Mississippi city to remove namesake’s statue tied to slavery
A Mississippi city named after former U.S. President Andrew Jackson will remove a downtown statue of him and put it in a less prominent spot.
The City Council in Jackson, Mississippi, voted 5-1 Tuesday to relocate the bronze figure that has stood outside City Hall for decades.
It’s the latest of many changes in the United States as people reconsider monuments to historical figures with connections to slavery and racism.
No immediate plans were made for a time or place to move the Andrew Jackson statue, which is a bit larger than life and shows him standing in a military uniform. The statue was made in 1968 and dedicated in 1972. City Councilwoman Virgi Lindsay said it could go to a museum.

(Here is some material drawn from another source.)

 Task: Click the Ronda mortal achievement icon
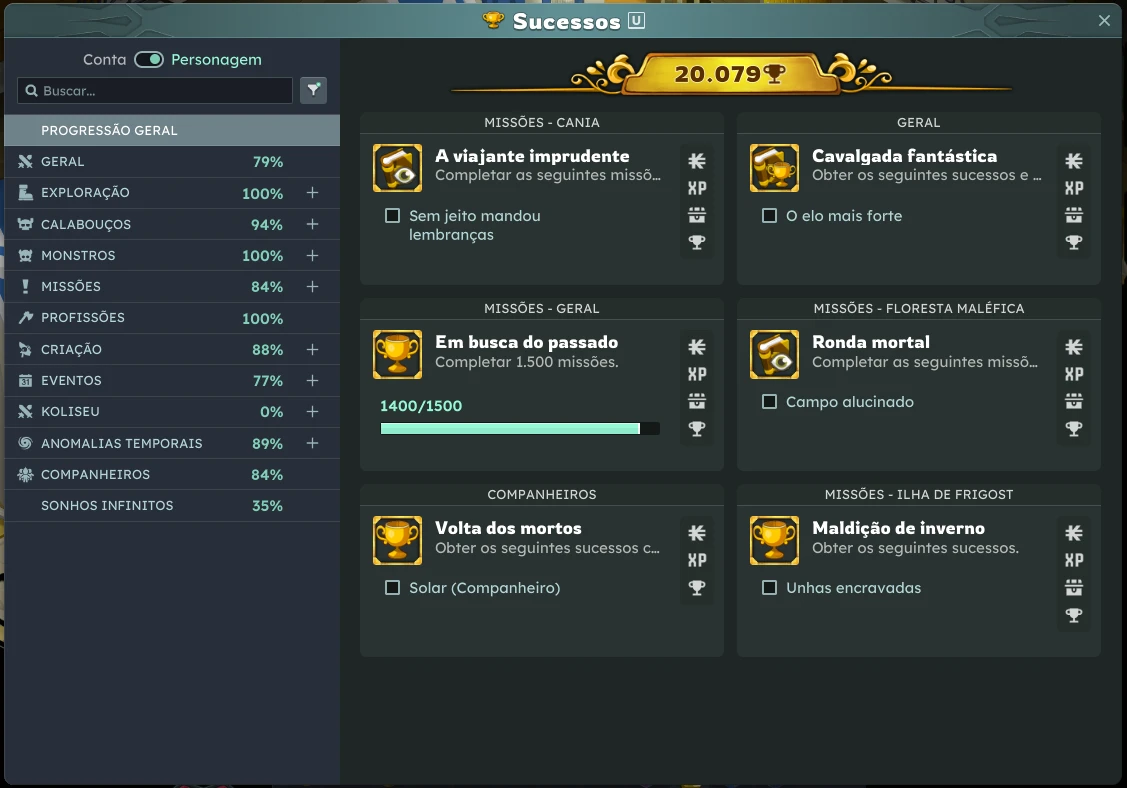click(774, 354)
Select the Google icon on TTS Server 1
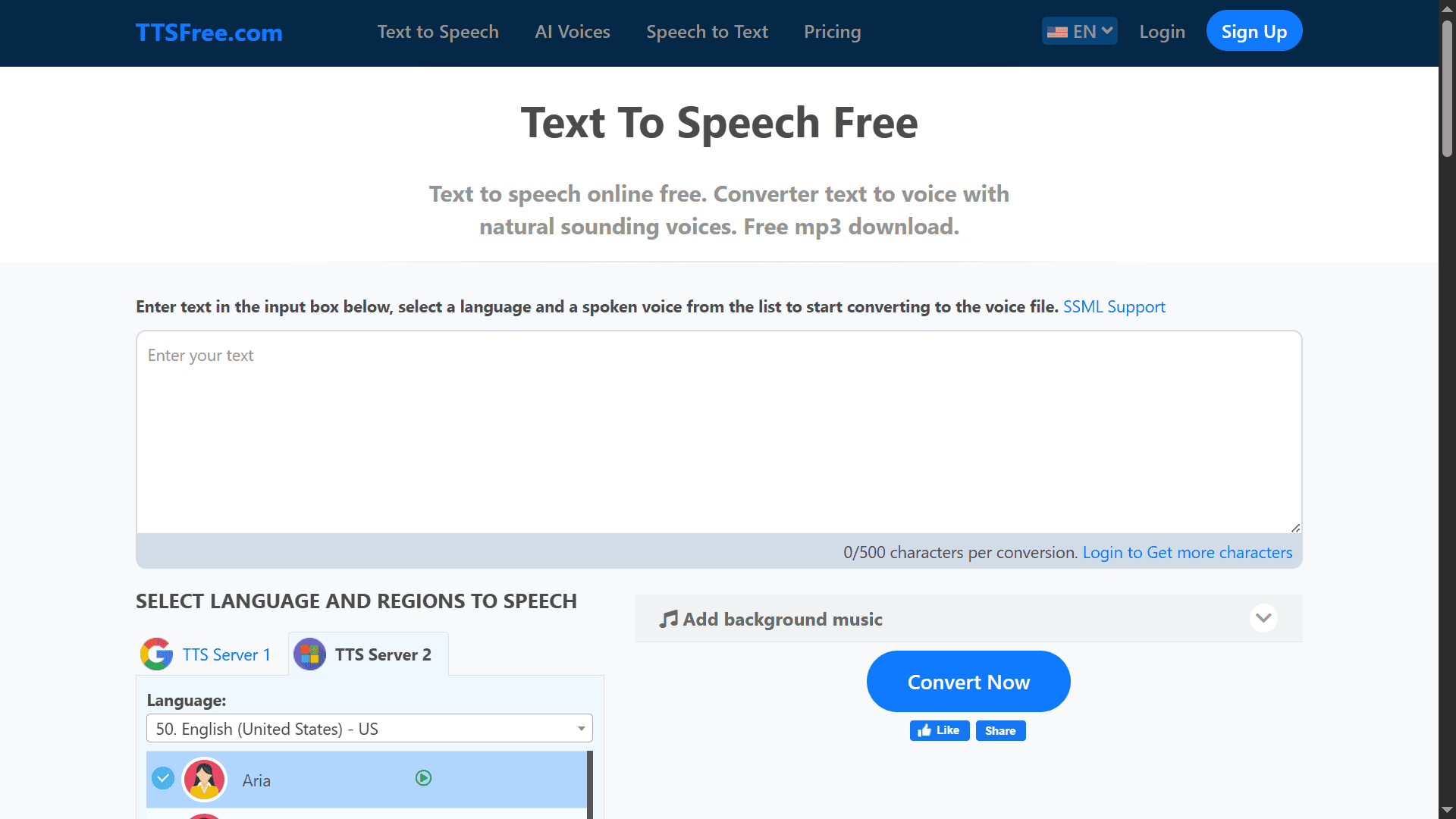 coord(156,654)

Councilman Kenneth Stokes proposed removing the statue, saying the city is showing leadership by making the change. The only dissenting vote came from the council’s lone Republican, Ashby Foote.
Jackson is Mississippi’s capital city, with a population of about 160,600. About 82% of its residents are African American.
Andrew Jackson was the seventh president, serving from 1829 to 1837. In addition to owning enslaved people, he also oversaw the forced migration of Native Americans in which many died. His face is on the $20 bill.
Four people have been charged with trying to pull down a large statue of Jackson near the White House during protests June 22 in Washington.